Für Konzerninteressen enteignet der Senat gern, findet Christian Lelek

Eines der Häuser an der Lichtenberger Coppistraße, das Vonovia veräußert hat, um seinen Schuldenstand zu senken
Eines der Häuser an der Lichtenberger Coppistraße, das Vonovia veräußert hat, um seinen Schuldenstand zu senken

Eigentlich ist es eine frohe Kunde: Berlin vergesellschaftet 4500 Wohnungen der profitorientierten Vonovia. Doch geht es hierbei tatsächlich um »die Krankenschwester und den Polizeibeamten«, wie es Kai Wegner formuliert? Also um die Durchschnittsmieter*innen?

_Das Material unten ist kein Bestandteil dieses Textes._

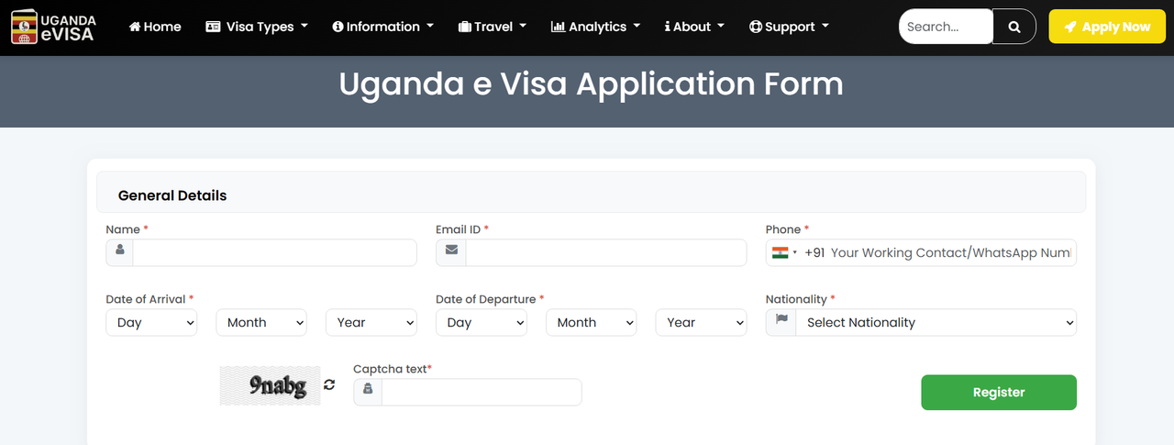Viewport: 1174px width, 445px height.
Task: Click the envelope icon beside Email ID
Action: [451, 252]
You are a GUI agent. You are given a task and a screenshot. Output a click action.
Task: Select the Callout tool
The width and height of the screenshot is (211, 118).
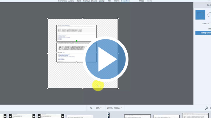pos(86,1)
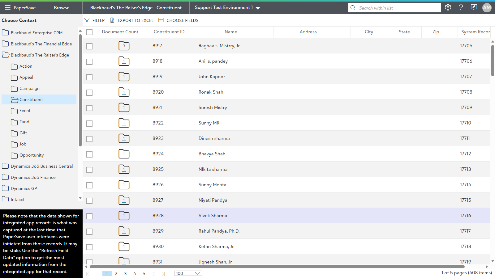495x278 pixels.
Task: Switch to the Browse tab
Action: [x=62, y=8]
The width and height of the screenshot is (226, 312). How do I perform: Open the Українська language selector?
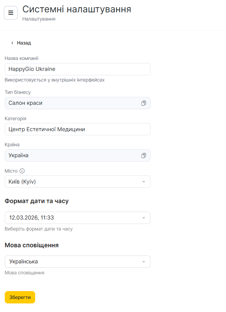68,262
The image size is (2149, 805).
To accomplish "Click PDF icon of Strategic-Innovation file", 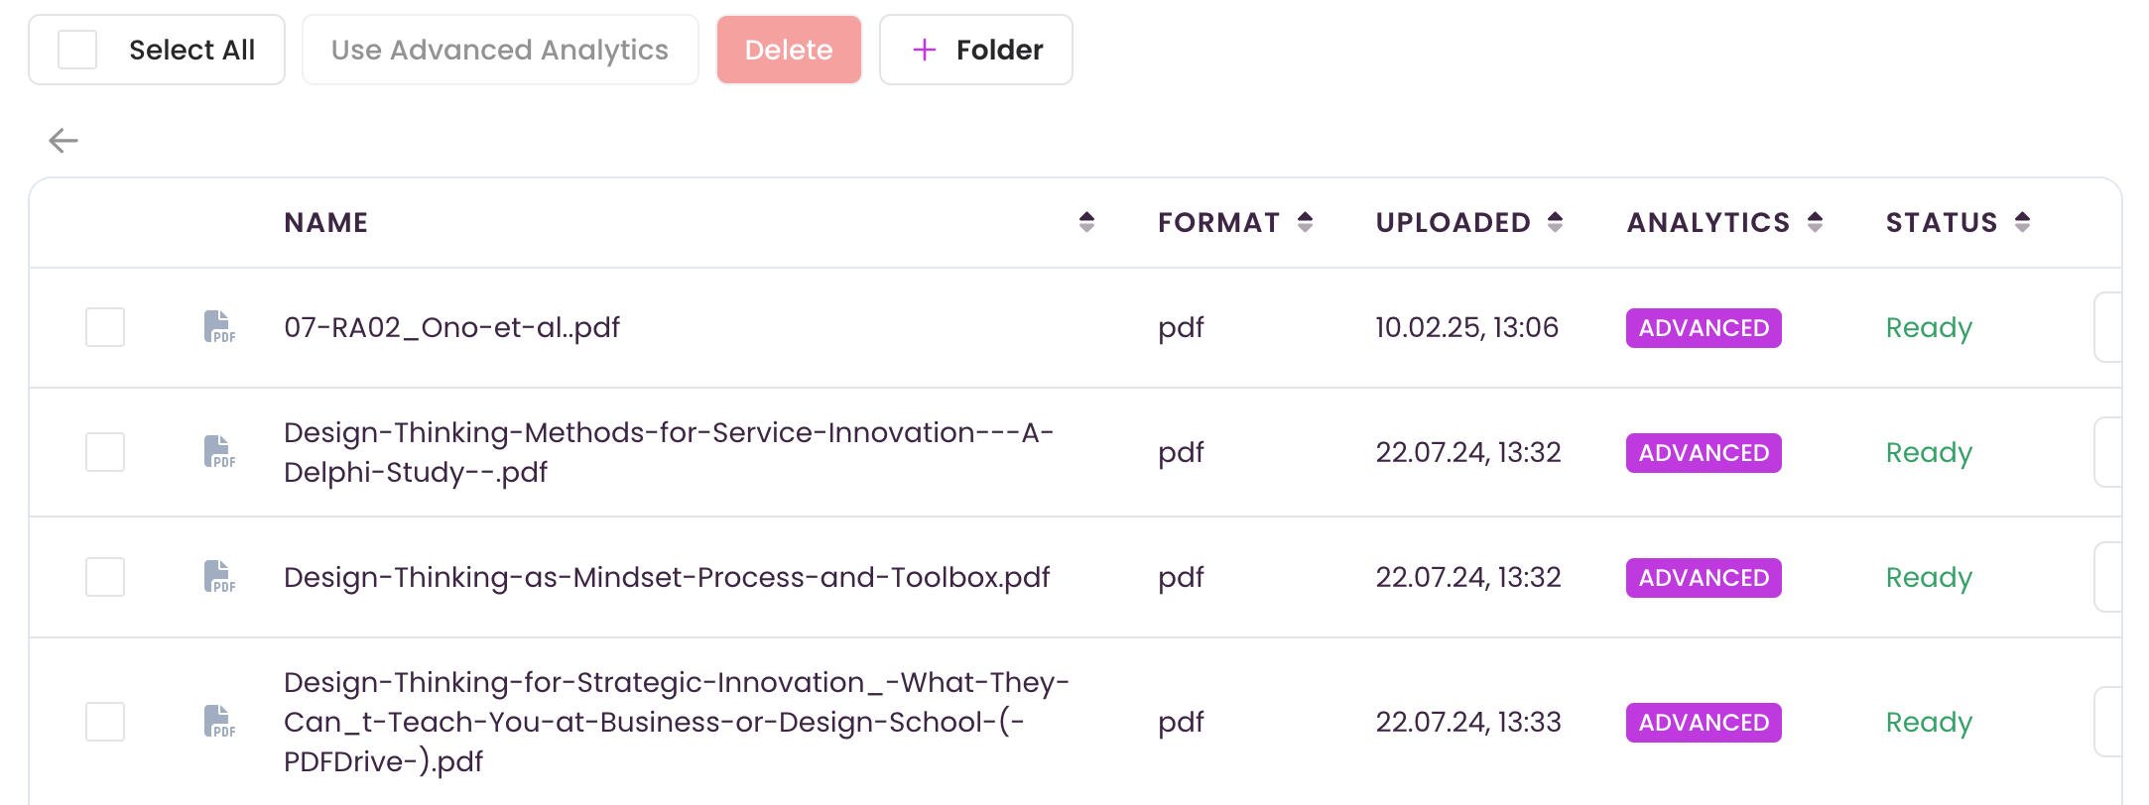I will tap(219, 722).
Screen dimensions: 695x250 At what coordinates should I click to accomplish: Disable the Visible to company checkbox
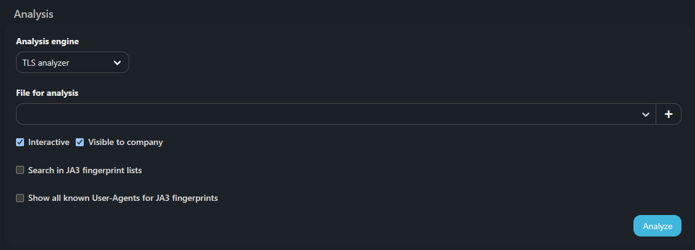[x=80, y=143]
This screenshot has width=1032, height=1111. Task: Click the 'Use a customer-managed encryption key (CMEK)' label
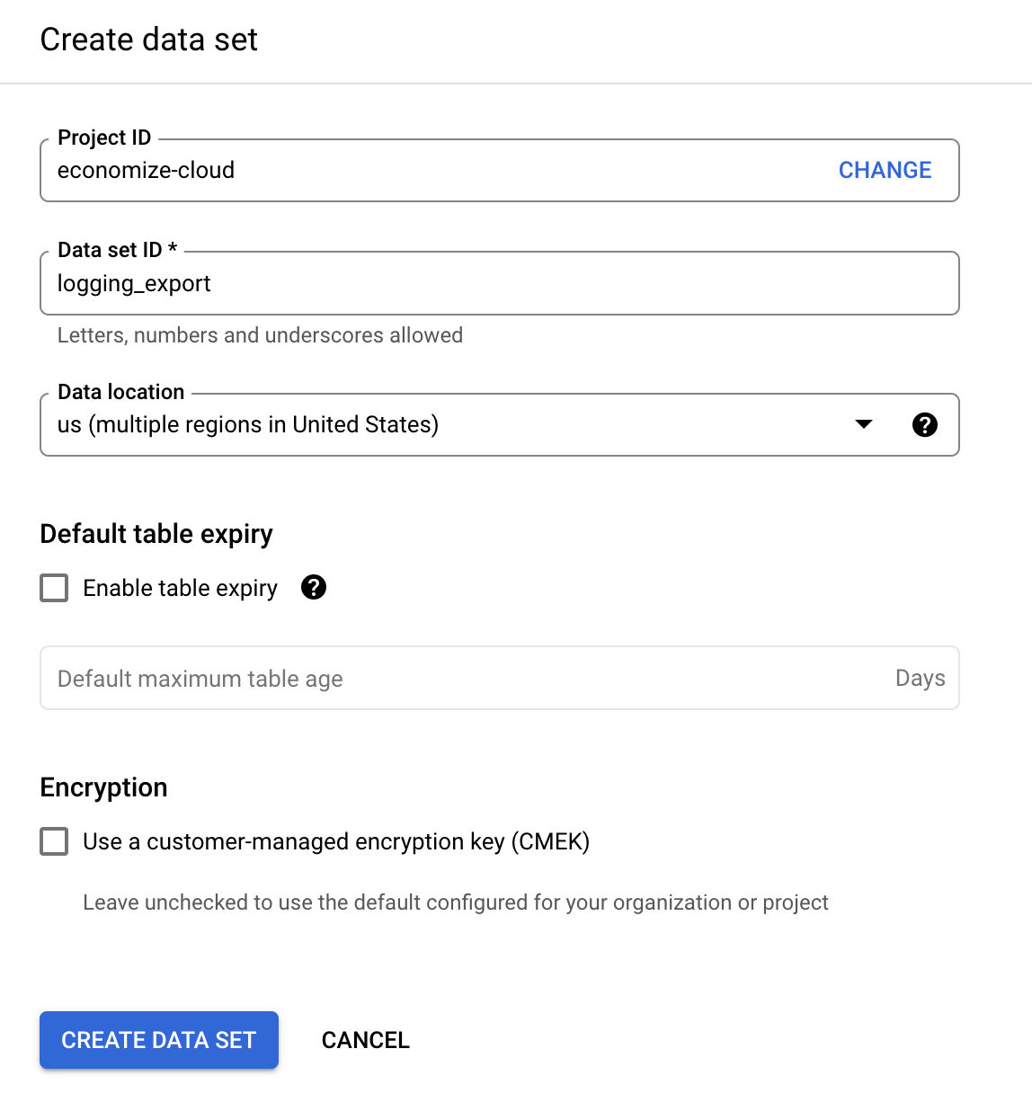click(336, 841)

Wohl kaum. Die Mehrheit der Berliner*innen hatte ihren Willen bereits 2021 im Rahmen eines Volksbegehrens zum Ausdruck gebracht: Wohnungsunternehmen mit mehr als 3000 Wohnungen seien zu enteignen. Seitdem schiebt die Hauptstadtpolitik die Umsetzung auf die lange Bank. Wer erinnert sich nicht noch an den Schwall von Argumenten, die dem Volkswillen entgegengebracht wurden? Davon entstehe keine einzige neue Wohnung, zu teuer, rechtlich nicht möglich und so weiter.

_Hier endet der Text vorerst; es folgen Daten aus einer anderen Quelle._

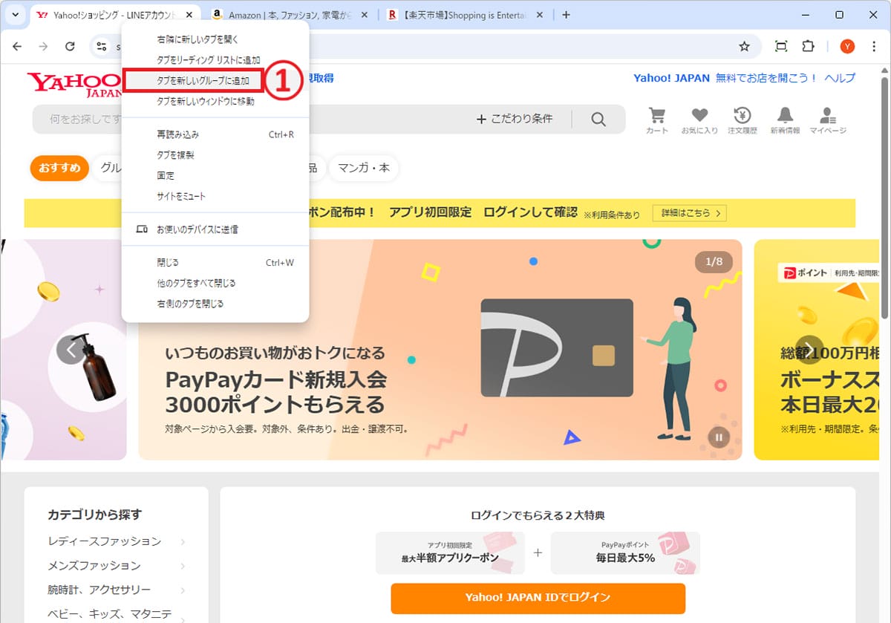Click the notifications bell icon
This screenshot has width=891, height=623.
pyautogui.click(x=785, y=119)
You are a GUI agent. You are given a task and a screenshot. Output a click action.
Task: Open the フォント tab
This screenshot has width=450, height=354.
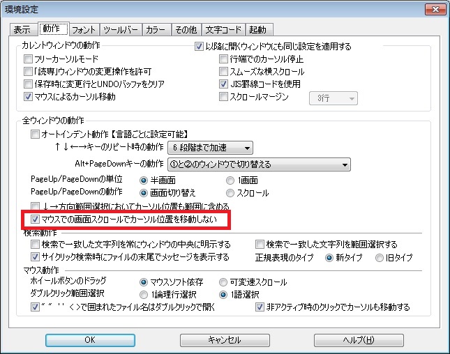pyautogui.click(x=84, y=29)
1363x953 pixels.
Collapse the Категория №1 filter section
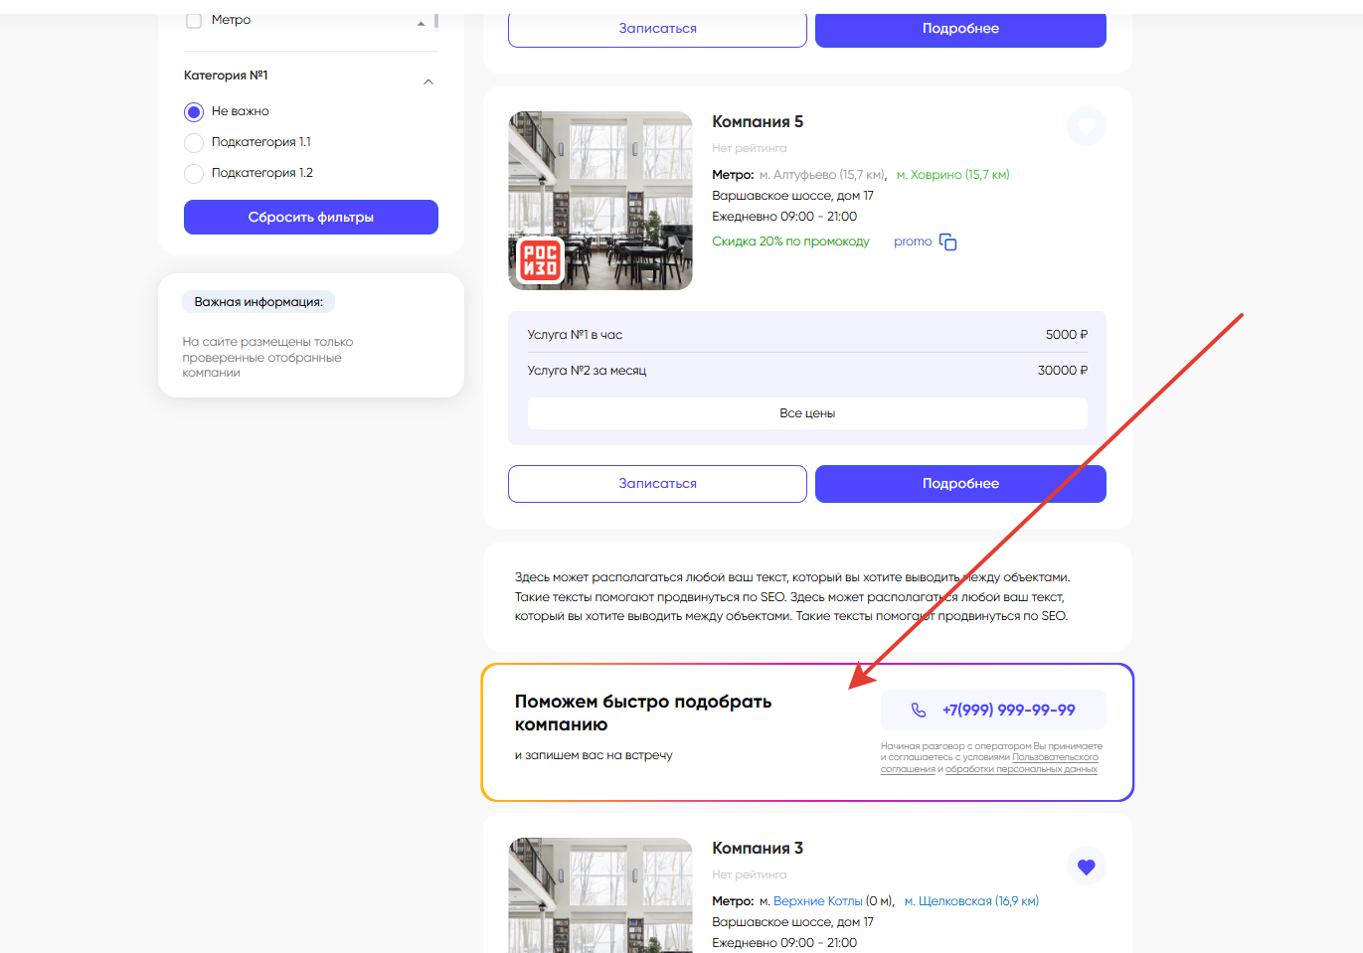coord(428,81)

Derlei Kriterien spielen aber offenbar keine Rolle, wenn abschmierende Wohnungsunternehmen wie Vonovia selbst darum bitten, ihren Bestand zu erleichtern, um Schulden begleichen zu können. Dann hält der Senat es für wirtschaftlich, zum Marktwert zu enteignen, dann ist Vergesellschaftung ein strategischer Schritt für bezahlbare Mieten. Sogar Verdichtungs-, also Neubaupotenziale werden auf einmal entdeckt.

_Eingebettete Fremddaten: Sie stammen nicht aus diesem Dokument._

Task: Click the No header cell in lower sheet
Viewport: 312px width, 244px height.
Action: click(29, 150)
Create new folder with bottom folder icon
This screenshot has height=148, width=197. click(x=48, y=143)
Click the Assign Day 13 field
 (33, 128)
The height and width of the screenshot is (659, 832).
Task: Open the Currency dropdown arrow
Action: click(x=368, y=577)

Auch bei der Fernwärme des schwedischen Energieversorgers Vattenfall, als diese wegen künftiger CO2-Kosten wegmusste, griff der Senat bereitwillig zu. Dass er all seine ins Feld geführten Argumente für den Volksentscheid nicht sieht, er eine Umsetzung des demokratischen Willens nicht einmal in Erwägung zieht, lässt nur einen Schluss zu: Im Zweifel geht es nicht um Demokratie, sondern um Interessen; diese liegen nicht bei den Mieter*innen der Stadt, sondern in der Privatwirtschaft.